Abstract

How does international law have influence and impact in and on the world? Daniel Joyce’s new book asks this question from a viewpoint that has received surprisingly limited scholarly attention: the role of the media and an engaged public. A wide-ranging and original work, the book raises pivotal questions about power and legitimacy, patterns of influence, and agency. My reading rests on my disciplinary specialisation at the intersection of anthropology—in particular the study of international organisations, documents, bureaucracy, and expertise1—and international law, complemented by research on the history of human rights and human rights education.2 Joyce’s book is loosely divided into two distinct areas of inquiry. The first of these regards the long, complex, and still-evolving path of media regulation under international law. My attention is drawn to the book’s second part, particularly Chapters 4–6, in which he discusses the role of an informed public and informed media in the sustained legitimacy and influence of international law.
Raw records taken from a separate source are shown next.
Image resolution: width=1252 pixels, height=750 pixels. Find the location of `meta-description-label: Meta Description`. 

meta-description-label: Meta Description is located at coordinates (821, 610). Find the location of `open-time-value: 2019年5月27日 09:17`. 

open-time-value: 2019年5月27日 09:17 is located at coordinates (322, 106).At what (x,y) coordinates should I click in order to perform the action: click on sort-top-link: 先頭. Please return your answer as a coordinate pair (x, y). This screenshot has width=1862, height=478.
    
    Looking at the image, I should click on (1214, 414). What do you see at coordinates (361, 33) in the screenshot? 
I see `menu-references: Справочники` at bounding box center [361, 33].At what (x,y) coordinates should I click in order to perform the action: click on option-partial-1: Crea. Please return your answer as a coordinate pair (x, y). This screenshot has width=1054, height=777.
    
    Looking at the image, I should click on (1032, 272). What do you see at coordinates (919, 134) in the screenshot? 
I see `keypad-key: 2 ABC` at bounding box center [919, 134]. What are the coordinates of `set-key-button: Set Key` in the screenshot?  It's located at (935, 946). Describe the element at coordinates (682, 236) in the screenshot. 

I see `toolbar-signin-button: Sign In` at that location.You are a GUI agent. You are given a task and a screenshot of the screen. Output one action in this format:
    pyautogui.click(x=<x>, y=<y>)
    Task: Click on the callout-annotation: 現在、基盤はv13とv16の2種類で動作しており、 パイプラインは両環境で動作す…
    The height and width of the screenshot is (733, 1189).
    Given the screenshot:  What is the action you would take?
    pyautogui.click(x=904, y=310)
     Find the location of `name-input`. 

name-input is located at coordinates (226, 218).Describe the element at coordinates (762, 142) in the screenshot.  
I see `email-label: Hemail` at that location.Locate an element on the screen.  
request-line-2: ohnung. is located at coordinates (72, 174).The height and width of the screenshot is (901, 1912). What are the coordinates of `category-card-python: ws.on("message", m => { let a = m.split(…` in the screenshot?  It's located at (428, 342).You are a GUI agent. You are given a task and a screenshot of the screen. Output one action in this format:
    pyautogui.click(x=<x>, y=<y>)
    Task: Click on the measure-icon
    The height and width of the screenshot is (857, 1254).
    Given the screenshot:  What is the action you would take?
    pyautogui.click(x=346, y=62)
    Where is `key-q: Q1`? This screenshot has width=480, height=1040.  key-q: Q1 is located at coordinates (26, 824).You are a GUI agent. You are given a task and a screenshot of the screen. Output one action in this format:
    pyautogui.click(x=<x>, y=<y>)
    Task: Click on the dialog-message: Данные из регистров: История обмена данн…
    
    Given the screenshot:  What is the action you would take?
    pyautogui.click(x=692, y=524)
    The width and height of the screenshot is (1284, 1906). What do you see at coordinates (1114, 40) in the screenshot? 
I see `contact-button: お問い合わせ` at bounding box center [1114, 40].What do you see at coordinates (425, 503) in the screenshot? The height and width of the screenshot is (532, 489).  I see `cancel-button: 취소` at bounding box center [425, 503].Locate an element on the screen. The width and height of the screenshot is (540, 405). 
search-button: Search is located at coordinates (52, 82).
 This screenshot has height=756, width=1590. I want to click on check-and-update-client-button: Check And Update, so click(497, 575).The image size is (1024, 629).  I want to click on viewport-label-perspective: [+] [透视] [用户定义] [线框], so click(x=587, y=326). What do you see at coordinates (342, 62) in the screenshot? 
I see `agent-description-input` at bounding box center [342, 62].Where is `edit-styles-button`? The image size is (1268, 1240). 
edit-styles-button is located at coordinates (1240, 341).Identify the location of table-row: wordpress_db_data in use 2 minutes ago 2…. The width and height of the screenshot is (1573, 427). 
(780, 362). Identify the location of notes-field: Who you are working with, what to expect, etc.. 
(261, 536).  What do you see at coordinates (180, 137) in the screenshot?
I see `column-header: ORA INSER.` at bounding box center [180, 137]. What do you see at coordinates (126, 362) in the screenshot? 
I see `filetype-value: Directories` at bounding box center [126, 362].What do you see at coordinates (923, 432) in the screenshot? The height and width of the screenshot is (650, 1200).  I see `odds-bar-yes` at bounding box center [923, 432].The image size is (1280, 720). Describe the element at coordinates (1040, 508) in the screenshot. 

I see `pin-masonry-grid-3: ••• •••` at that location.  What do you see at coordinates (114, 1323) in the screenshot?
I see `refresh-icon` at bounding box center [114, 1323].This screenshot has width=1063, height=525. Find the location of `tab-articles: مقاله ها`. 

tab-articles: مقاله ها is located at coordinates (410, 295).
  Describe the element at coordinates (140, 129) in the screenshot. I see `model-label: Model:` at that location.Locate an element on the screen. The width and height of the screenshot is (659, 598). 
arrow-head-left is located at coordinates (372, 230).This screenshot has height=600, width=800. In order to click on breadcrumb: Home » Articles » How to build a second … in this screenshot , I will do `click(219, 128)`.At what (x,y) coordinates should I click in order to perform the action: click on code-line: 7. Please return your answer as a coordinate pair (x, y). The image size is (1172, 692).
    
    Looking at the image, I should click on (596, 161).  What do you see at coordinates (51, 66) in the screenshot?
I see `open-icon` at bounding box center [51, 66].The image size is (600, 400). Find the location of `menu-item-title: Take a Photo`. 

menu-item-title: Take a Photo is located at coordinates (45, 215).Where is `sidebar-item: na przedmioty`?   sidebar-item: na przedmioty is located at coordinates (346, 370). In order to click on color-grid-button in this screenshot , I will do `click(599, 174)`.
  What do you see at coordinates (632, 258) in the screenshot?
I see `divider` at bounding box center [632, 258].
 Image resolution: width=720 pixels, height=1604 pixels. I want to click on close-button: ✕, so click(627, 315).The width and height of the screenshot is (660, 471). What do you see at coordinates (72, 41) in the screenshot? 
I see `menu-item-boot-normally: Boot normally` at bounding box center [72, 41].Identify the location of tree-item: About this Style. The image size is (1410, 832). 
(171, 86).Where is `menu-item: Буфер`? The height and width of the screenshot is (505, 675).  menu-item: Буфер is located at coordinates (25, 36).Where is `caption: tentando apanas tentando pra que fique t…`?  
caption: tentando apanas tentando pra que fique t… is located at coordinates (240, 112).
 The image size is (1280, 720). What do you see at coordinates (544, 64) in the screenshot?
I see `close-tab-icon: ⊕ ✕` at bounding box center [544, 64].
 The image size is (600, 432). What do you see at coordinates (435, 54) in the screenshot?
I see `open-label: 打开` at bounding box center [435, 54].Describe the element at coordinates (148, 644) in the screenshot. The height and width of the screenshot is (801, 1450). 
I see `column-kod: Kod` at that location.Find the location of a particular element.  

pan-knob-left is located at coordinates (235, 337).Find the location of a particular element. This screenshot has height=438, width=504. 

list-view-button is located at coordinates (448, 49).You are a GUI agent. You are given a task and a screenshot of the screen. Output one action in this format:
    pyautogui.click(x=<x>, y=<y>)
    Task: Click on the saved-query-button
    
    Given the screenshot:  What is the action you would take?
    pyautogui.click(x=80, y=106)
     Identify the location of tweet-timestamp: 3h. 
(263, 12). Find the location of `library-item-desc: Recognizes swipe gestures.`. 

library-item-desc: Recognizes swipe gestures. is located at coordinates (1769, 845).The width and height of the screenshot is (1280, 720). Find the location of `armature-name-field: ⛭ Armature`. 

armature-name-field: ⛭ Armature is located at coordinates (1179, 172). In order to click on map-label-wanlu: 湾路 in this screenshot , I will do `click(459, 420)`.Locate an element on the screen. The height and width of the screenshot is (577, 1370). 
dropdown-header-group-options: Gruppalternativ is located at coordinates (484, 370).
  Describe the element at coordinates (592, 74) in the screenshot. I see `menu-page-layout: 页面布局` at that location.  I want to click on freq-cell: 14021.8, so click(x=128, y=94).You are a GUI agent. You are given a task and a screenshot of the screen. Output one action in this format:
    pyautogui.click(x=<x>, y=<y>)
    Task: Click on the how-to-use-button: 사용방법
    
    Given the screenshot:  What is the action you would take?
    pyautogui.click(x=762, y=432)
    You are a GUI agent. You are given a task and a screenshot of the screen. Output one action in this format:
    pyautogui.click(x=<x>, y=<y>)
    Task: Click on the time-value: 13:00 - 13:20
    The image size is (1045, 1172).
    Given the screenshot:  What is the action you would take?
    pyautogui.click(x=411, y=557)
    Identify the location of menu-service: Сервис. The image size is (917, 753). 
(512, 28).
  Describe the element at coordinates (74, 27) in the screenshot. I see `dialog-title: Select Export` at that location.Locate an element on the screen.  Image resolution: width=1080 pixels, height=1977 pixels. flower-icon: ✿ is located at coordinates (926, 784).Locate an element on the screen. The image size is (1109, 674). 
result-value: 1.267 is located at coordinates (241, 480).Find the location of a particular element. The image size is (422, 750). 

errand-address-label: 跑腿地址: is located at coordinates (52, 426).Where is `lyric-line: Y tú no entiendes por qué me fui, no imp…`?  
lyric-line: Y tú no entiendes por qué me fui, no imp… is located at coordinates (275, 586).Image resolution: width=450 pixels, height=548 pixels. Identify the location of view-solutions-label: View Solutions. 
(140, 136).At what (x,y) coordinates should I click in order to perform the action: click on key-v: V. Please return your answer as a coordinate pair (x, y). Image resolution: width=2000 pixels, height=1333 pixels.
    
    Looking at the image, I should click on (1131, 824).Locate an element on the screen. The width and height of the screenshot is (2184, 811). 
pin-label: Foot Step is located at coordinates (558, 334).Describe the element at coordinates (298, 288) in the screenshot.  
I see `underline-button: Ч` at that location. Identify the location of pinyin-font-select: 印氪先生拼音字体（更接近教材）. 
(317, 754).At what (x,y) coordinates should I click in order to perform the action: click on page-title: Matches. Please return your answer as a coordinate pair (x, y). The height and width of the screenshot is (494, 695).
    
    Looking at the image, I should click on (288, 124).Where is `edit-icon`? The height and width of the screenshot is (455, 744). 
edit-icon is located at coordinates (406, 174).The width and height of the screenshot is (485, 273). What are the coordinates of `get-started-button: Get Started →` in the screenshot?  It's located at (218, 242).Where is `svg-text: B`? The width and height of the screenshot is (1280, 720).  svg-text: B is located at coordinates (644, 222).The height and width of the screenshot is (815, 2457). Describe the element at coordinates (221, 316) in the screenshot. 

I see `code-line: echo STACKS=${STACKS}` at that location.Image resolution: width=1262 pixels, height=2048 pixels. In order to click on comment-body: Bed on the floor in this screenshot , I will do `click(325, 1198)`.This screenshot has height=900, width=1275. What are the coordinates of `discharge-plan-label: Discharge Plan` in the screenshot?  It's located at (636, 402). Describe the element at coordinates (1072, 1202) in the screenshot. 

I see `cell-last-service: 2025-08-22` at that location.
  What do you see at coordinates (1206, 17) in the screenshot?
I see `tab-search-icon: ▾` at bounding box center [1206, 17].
In this essay, I will bring Joyce’s book into conversation with my ethnography of the UN Human Rights Committee, the treaty body that monitors state compliance with the International Covenant on Civil and Political Rights (ICCPR).3 Specifically, I will connect the book with previously untheorised fieldnotes of an NGO coalition meeting at the Palais Wilson, the headquarters of the UN Office of the High Commissioner for Human Rights (UN OHCHR) in Geneva.4 In the meeting, NGO delegates—who, in the sessions of the Human Rights Committee, very much occupy the role of an ‘enlightened public’—discussed the issuing of a press release following the Constructive Dialogue between a state party and the Human Rights Committee in which the periodic report submitted by the state is discussed.